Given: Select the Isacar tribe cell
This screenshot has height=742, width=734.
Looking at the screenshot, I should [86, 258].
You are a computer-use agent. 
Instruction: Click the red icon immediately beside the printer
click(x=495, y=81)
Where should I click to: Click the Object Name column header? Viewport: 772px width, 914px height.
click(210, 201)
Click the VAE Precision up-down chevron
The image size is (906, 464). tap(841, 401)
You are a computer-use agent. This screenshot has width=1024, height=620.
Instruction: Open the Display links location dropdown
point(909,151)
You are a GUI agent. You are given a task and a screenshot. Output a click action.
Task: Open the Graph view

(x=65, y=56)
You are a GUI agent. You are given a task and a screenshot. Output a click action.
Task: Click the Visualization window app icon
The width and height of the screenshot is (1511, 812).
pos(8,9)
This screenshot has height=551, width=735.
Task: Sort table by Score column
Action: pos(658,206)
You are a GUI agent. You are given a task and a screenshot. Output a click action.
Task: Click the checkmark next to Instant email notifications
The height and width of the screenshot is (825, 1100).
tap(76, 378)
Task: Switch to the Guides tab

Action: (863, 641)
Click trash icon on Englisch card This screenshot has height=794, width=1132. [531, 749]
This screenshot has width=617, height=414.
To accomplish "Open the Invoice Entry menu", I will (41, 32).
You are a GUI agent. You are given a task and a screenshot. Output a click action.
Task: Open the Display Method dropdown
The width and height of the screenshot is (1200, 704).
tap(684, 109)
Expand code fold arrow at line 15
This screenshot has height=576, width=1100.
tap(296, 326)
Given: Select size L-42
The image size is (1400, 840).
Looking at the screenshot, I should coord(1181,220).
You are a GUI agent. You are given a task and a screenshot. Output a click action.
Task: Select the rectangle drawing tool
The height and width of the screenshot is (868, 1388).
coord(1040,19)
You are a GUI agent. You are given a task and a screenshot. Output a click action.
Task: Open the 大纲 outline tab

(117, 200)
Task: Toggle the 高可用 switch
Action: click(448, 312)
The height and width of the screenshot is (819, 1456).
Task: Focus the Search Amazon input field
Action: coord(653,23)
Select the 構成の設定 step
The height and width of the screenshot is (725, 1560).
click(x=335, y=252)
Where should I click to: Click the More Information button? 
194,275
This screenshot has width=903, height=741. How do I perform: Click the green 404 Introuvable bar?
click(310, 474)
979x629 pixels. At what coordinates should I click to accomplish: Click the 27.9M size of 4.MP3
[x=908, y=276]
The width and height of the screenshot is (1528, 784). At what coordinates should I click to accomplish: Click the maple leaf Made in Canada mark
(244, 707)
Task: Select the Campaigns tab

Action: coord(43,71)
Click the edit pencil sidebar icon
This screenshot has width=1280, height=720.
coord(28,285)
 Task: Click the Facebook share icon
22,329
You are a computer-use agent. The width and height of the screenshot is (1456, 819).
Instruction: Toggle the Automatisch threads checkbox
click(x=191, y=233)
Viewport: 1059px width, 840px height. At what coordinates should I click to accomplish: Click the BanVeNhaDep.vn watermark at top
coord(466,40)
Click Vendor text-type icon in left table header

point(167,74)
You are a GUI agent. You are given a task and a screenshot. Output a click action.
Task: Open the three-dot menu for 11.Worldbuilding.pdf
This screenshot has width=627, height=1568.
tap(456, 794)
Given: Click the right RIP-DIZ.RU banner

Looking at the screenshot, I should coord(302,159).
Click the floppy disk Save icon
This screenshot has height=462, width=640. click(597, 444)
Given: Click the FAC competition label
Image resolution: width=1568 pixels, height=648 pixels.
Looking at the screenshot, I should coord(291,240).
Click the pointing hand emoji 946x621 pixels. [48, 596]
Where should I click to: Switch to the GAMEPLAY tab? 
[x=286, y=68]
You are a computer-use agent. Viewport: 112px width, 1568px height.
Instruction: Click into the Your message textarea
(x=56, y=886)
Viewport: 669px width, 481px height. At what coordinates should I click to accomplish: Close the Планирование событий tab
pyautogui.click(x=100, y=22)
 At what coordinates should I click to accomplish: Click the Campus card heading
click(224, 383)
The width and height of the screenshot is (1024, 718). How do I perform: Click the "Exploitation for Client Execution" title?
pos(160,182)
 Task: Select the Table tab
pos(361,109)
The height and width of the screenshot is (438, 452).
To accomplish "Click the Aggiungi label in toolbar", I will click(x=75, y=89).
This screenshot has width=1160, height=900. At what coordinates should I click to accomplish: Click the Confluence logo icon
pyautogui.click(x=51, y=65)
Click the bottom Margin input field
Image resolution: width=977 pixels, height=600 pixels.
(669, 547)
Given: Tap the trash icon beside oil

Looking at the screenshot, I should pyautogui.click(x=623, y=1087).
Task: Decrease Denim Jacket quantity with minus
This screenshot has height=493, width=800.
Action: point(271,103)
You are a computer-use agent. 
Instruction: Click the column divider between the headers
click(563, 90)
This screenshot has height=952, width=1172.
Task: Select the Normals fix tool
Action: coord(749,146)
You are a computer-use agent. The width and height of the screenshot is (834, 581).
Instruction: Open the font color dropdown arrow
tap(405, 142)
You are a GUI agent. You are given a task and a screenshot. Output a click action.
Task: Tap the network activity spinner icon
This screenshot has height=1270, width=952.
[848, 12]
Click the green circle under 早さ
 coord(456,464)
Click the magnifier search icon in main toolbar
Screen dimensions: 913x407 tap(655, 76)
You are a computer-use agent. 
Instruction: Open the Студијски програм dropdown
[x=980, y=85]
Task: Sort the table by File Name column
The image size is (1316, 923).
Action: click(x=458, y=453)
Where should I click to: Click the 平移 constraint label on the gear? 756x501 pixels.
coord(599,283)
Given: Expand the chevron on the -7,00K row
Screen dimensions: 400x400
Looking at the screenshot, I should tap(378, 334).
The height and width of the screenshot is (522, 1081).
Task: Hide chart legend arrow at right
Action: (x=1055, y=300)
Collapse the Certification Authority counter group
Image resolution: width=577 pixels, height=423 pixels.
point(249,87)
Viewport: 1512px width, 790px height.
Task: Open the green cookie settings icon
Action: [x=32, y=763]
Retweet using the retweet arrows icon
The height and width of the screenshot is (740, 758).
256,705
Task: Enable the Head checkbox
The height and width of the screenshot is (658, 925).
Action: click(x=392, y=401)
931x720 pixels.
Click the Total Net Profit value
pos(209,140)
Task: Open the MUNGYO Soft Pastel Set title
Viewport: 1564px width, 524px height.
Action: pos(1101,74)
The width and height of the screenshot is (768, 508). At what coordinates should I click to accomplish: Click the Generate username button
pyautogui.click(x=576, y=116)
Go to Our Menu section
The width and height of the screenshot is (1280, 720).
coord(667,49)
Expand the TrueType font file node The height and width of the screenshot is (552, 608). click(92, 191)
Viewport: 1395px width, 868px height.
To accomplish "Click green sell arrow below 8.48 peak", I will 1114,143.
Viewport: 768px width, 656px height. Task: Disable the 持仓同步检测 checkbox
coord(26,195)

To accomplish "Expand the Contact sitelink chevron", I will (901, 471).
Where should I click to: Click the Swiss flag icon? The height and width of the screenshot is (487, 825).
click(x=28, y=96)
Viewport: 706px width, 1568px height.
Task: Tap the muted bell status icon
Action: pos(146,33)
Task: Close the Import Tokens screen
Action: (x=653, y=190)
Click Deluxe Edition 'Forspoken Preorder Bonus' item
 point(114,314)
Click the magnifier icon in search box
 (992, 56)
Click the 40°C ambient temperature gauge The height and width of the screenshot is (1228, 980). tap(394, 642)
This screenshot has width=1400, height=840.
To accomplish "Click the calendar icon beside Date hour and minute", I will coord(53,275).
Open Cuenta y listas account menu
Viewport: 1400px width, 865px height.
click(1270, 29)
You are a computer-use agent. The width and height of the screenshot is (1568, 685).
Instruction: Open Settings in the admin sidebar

--------

**What you are asked to do**
Render the lines starting at the one containing "You are a computer-use agent. This" and ending at the one containing "(x=65, y=56)" as a Markdown table with columns Row and Entry, numbering each row and omitting blank lines.

**Written response**
| Row | Entry |
|---|---|
| 1 | You are a computer-use agent. This screenshot has width=1024, height=620. |
| 2 | Instruction: Open the Display links location dropdown |
| 3 | point(909,151) |
| 4 | You are a GUI agent. You are given a task and a screenshot. Output a click action. |
| 5 | Task: Open the Graph view |
| 6 | (x=65, y=56) |